Tuesday, November 19, 2013

The Story Behind "Under the Rooster Weathervane"



Way back in the very late 1970s or very early ‘80s (the manuscript is not dated), my mother Barbara J. Thornsjo created a children’s book in collaboration with my sister C_____. At that time, my mother was somehow maintaining an impossible schedule, basically running the family farm while also being active in the antiques business and Making Art at a prolific rate. She sold her arrangements and Folk Art paintings at shows ranging from Maine to New York; at various times her arrangements were sold at B. Altman’s main store in New York City, while her elaborate hand-made Jack-in-the-Boxes (of papier-mâché and cloth and wood) were exhibited at toy shows and at the Farnsworth Art Museum in Rockland, Maine (which has in its collection possibly the largest holdings in the world of work from the Wyeth family from N.C. to Jaimie). 

She did not really know what to do with the Children’s book. For years she nagged me to flog it around, as if I was an agent — ha! An agent has connections and knows what they are doing, which I emphatically did not… all of my efforts were focussed on getting my own writing into print, and it took literally years and years of work and persistence for that to happen.
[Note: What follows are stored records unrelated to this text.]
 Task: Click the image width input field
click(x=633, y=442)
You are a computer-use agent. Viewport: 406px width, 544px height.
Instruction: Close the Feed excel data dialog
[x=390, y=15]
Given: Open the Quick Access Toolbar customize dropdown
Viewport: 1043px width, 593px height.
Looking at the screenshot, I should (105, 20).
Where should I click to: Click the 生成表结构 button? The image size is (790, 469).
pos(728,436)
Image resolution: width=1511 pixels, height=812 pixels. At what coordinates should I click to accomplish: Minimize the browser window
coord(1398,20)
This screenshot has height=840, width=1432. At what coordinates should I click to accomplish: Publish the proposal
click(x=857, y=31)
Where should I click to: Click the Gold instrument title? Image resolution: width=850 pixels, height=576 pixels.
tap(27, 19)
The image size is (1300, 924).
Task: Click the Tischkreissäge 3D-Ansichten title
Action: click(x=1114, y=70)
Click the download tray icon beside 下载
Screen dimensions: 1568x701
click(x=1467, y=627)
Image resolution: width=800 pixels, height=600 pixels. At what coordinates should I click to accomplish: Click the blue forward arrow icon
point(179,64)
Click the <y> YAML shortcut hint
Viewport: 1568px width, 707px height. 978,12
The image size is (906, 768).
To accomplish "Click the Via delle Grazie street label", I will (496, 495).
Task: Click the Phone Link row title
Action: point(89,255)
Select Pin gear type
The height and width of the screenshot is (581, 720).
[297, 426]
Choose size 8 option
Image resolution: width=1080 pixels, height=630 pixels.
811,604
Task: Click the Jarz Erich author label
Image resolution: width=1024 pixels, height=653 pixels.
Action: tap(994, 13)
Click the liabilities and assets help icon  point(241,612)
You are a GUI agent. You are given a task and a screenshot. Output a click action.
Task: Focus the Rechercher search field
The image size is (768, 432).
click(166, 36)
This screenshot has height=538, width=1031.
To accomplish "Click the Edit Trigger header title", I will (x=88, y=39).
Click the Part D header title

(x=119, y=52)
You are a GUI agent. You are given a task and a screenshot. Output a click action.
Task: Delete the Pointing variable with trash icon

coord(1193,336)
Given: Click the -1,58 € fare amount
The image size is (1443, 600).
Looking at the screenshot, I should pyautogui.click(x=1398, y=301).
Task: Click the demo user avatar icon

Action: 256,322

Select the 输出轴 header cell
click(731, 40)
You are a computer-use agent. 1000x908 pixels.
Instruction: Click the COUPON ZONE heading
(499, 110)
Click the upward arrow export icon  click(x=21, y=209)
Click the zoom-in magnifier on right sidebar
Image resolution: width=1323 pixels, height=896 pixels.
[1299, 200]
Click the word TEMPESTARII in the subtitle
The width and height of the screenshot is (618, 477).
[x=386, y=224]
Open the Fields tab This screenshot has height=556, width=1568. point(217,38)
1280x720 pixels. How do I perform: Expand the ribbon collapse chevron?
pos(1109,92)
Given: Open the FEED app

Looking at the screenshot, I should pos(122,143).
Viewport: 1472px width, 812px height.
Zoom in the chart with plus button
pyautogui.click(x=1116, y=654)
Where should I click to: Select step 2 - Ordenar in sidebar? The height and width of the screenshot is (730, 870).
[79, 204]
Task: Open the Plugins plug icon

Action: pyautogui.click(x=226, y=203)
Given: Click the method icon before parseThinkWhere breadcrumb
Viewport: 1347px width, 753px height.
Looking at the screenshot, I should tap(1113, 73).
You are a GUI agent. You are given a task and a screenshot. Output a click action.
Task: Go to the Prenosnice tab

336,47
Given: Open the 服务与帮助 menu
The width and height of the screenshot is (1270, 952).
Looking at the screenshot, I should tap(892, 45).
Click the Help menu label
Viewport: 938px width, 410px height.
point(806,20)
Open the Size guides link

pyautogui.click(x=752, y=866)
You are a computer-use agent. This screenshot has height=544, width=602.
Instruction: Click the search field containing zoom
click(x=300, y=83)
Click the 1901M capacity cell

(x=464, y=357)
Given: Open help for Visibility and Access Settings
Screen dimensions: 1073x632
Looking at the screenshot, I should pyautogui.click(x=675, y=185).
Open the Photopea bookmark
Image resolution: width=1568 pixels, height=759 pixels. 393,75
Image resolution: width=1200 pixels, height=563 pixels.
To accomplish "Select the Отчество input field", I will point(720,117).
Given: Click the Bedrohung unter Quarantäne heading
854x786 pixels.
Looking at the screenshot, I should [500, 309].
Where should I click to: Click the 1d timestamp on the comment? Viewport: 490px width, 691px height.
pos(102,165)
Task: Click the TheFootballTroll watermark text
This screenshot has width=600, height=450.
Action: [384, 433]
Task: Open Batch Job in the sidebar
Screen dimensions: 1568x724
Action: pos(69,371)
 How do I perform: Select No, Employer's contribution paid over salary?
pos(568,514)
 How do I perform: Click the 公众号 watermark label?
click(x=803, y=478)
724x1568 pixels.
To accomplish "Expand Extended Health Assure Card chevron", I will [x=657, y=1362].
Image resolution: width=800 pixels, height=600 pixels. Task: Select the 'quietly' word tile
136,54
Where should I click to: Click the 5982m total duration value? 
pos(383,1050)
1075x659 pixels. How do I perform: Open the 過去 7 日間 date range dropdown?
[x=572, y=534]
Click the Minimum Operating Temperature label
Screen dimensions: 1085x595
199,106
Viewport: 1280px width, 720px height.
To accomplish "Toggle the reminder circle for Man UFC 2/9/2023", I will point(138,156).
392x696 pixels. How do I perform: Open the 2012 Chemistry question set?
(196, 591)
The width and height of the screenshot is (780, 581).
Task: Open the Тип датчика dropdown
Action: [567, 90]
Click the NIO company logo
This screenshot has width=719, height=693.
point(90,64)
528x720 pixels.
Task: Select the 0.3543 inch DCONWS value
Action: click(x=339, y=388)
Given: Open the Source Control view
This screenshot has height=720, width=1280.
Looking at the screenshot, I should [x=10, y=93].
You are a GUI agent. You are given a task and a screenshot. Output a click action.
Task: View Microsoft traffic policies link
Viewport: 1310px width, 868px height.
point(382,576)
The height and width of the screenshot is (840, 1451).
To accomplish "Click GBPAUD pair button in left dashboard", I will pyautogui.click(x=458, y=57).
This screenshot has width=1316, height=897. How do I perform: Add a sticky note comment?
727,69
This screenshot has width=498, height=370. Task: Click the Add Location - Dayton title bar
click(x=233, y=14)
On occasion she accused me of not flogging her book because I was afraid that it would sell, at a time when my own work definitely was not. 

But the fact is that the book was unpublishable in its original form. The text as written by my sister was, not to put too fine a point on it, bad — and had obviously been written by a fourteen year-old girl who had no way with words and no sense of how to tell a story. Another problem was that the illustrations had been created second in order to match the text, not the other way around… and so when the text just sat there, so did a few of the illustrations.

Beyond that, my mother’s drawing style was simple and folk-arty… not the sort of thing that was in vogue then or a long time after among children’s book publishers.

The book went on the shelf and became a family heirloom. 

When my mother died unexpectedly in May 2010, just days after her birthday, I made it a point to hang on to all surviving examples of her work. The book came to me as part of that… and when I looked at it, for the first time in years, I saw the potential that a little bit of re-working could bring out.

In 2013, changes in life, in me, in technology, and the way books are produced all came together to make the book’s publication possible — with extensive revision.

The first thing that I did was to throw out my sister’s worthless text (I had already thrown her worthless self out of my life entirely). 

The second thing that I did was to change the title. The original, Three Tales from C___ H___ Farm, dropped like a lead pipe. I decided on Under the Rooster Weathervane, which not only sounded better but also pointed me in a direction for the book. 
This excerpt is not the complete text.